If you're searching for a loan with a low-interest rate, you may be wondering if cheap loans even exist. There’s almost always a cost to borrow money, but you can manage the costs and improve your chances as a borrower.
Why Good Credit Is the Key to Landing Cheap Loans
The best way to get a cheap loan is to have good credit. If lenders believe that you’re likely to repay as agreed—on time and at the predetermined amount—they’ll offer better rates and more options. This can seem unfair if your credit has taken a hit because you were struggling financially at one point. Over time, you can improve your credit once more by working steadily and being responsible.
Some loans, such as student loans and first-time homebuyer programs, are extremely cheap loans. Under subsidized loan programs, somebody else pays the interest for you and reduces your total borrowing cost. Use them when you can.
Switching to Cheaper Loans
When you already have loans outstanding, you may be able to save money by switching to a better loan structure. It may be possible to refinance or consolidate one or several loans with cheaper interest rate loans. The tradeoff? You might pay more in interest over your loan's lifetime (even with a lower interest rate), and you could put your home or other pledged collateral at risk. Consider the risks of cheap loans before refinancing.
In addition, beware of money traps that appear to be cheap loans. For example, "no closing cost" loans always have a cost. You just can’t always see the costs at first.
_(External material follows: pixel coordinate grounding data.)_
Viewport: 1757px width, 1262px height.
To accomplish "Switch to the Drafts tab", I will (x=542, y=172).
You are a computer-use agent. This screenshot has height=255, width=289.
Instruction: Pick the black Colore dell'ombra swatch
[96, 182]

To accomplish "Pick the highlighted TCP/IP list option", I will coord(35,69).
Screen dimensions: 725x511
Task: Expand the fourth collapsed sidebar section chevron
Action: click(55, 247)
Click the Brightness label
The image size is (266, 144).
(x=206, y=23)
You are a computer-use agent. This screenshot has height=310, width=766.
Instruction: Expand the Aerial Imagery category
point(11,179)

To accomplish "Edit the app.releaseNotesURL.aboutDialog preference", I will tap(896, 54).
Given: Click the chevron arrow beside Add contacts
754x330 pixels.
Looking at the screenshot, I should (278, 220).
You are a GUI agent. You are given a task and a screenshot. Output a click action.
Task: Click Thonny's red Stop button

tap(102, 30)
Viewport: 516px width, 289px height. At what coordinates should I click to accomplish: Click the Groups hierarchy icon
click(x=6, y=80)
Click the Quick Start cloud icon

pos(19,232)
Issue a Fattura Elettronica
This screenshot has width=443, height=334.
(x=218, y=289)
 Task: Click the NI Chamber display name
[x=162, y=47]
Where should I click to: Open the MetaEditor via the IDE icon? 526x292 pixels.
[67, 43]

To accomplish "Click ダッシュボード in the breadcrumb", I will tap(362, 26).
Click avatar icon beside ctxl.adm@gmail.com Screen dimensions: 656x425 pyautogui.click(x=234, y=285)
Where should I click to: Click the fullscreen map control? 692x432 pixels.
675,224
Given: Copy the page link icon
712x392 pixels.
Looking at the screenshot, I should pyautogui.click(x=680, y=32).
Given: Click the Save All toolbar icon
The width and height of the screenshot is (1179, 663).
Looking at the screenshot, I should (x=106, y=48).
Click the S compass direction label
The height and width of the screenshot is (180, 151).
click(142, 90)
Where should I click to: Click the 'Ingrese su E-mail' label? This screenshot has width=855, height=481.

You may be able to turn existing expensive loans into cheap loans without refinancing. If you’re in financial trouble, your lender might change the terms of your loan to keep you from going under.
How do you know which loans are cheap loans? Start with the loan’s annual percentage rate (APR). This number should include costs above and beyond the interest rate you pay, such as closing costs and other fees. While APR is a tool for finding cheap loans, you can’t just pick the lowest APR. Avoid getting the wrong loan by comparing APR.
Peer-to-peer lending may help you find cheap loans. If you can’t get a good deal at the bank, try asking other individuals. Your chances are a little better because you don’t have to pay for the advertising and overhead of large banks, and a person may just want to help. Friends and family often offer cheap loans, but you have to be careful.